A graduate of Howard University, Harris has used her status as the only candidate in the crowded primary field to have attended a historically black college to underscore her support for the institutions and has begun organizing on the eight HBCU campuses in South Carolina.
Harris entered electoral politics by defeating the incumbent district attorney in San Francisco before going on to become California’s attorney general and ultimately running for the U.S. Senate.
State Rep. Rosalyn Henderson-Myers, a Spartanburg Democrat supporting Harris, acknowledged that black prosecutors like herself can “get a bad rap” given the way the criminal justice system has historically treated minorities.
Harris chose the S.C. NAACP’s annual Freedom Fund dinner in June to confront those concerns head on, arguing that her law enforcement background gives her the experience to “prosecute the case” against four more years of President Donald Trump and that diverse prosecutors help to make the system more just.
“We have to be in those rooms even when there aren’t many like us there,” Harris said.
“And let me just tell you,” she added, “in this election, regarding my background as a prosecutor, there have been those who have questioned my motivations, my beliefs and what I’ve done. But my mother used to say, ‘Don’t let people tell you who you are. You tell them who you are’.”
Harris’ campaign has made no secret of how pivotal South Carolina will be for her chances of winning the nomination.
Juan Rodriguez, her national campaign manager, cited Harris’ nine trips to S.C. since launching her campaign as evidence of how they have prioritized the most diverse early voting state, a contest where a majority of the electorate is expected to be African American.
“Building a broad coalition has been the key to every victory she’s had,” Rodriguez said.
In a state that 12 years ago propelled a first-term African American senator to victory over a well-known establishment figure, Harris’ supporters hope S.C. voters will again opt for a barrier-breaking black woman over what many voters describe as “the safe choice.”
Susan Riordan, the co-founder of Emerge South Carolina, an organization that recruits and trains Democratic women to run for office, said Harris first caught her attention when she was grilling former U.S. Attorney General Jeff Sessions in Senate judiciary committee hearings.
“I knew this woman was somebody who could handle these men who are going to be standing in her way,” Riordan said. “Everything that she has come out with has just confirmed to me that she is the right person and this is the right time.

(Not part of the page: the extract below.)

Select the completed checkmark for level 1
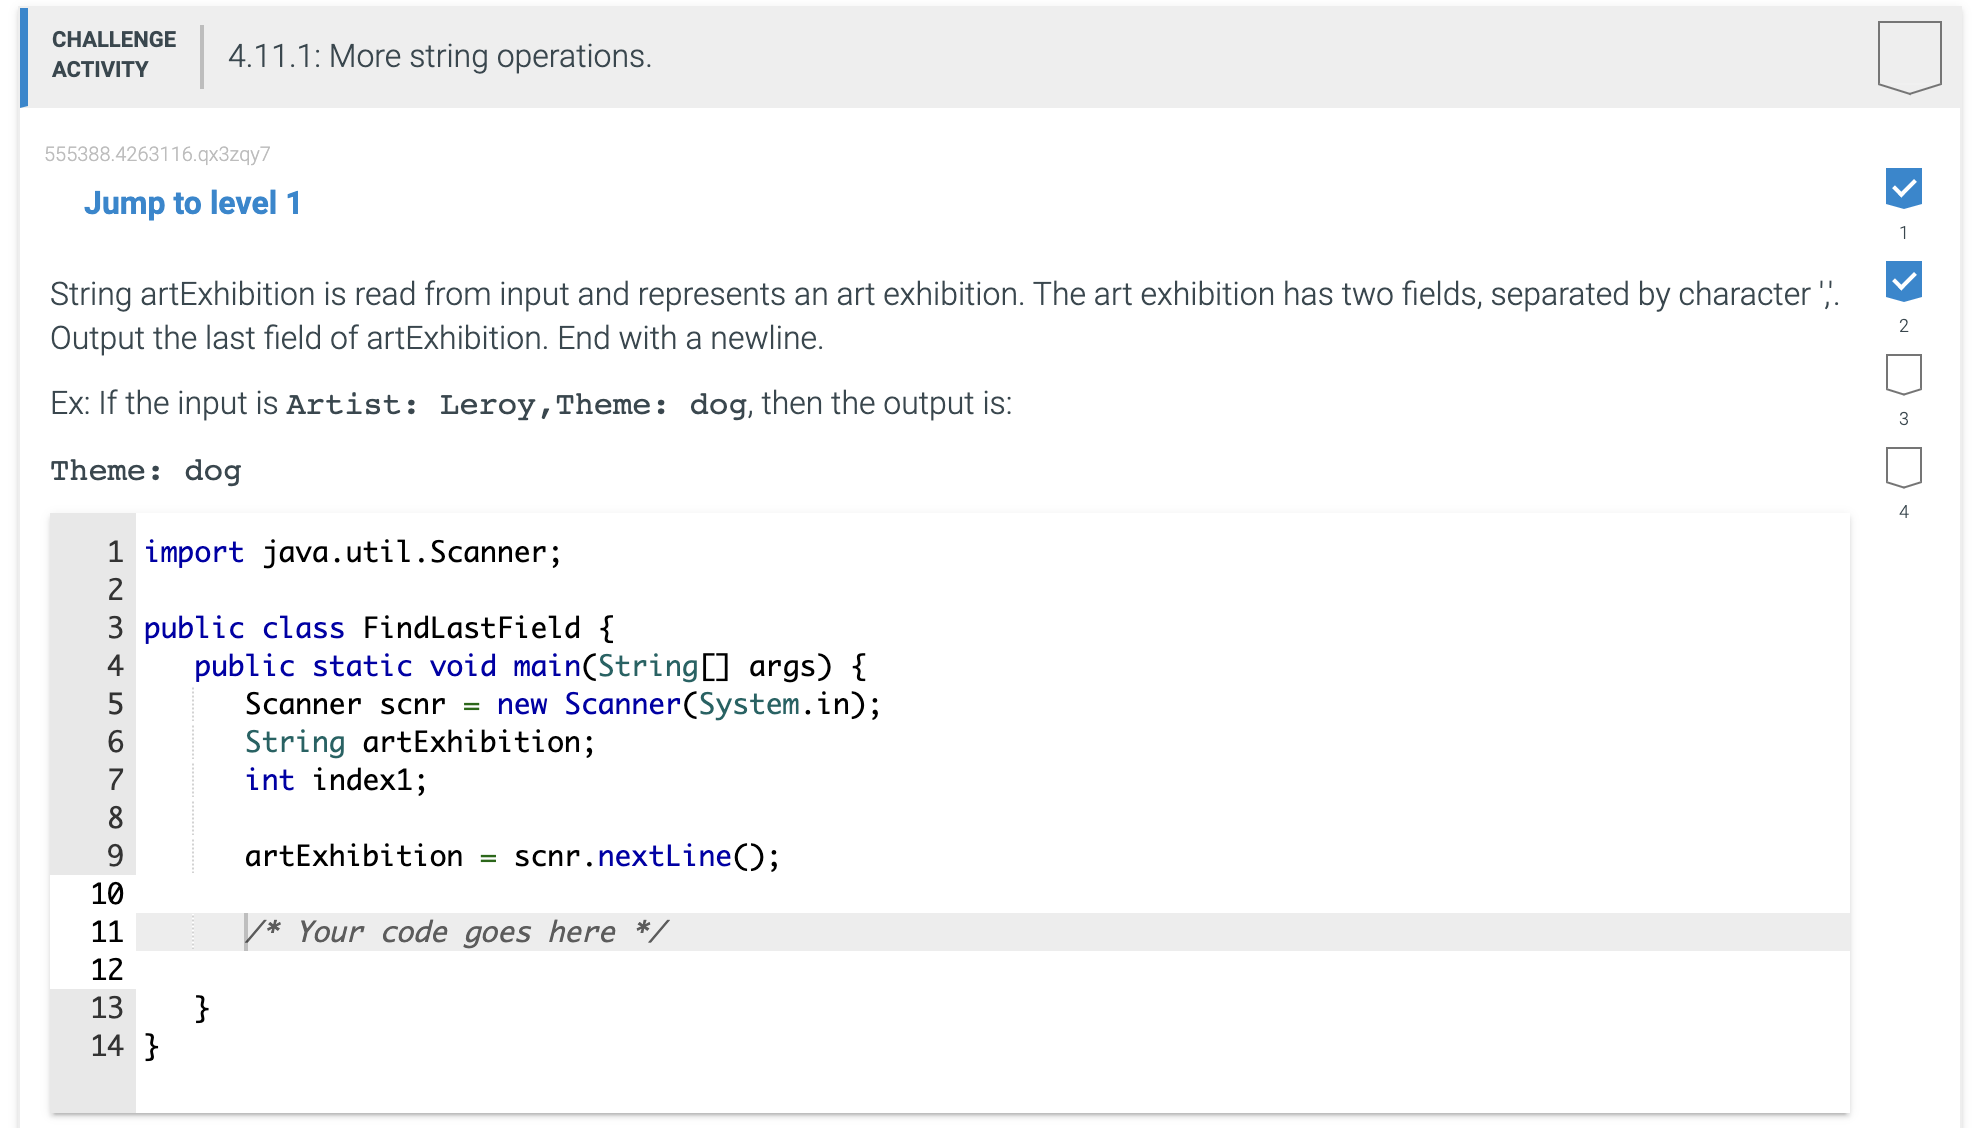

The women of this country have been awakened and we’re not going to go back to sleep again.”
While Riordan spoke to a packed crowd at the opening of Harris’ Greenville office this week, not everywhere in the state comes as easily.
In rural Marion County, where Harris had recently visited to much acclaim, volunteer recruitment efforts during the campaign’s statewide “Weekend of Action” earlier this month started slow.
The Rev. Marvin Hemingway, the Marion County NAACP president who lent the Harris campaign his office, cited back-to-school shopping and the lack of early attention on the presidential race as reasons for the small crowd.
But at least a few eager prospective volunteers trickled in over the course of a sweltering Saturday afternoon. Among them was Glenn Richardson, a retired bus operator who praised Harris’ performance in the debates.
“She’s articulate and she’s fearless in how she confronts issues and personalities,” said Richardson, 65. “She’s a former prosecutor, which means she knows how to handle herself under pressure and stick to her convictions.”
Brian Nolan came in dripping with sweat after hours on the tractor at his small family farm nearby.
“I’m looking at the different candidates and I’m thinking, who is it that’s going to right the wrongs that the Trump administration has done?” said Nolan, 58. “Who is finally going to stand up and say, ‘enough’? And I think she’s the one that will do it. She won’t back down.”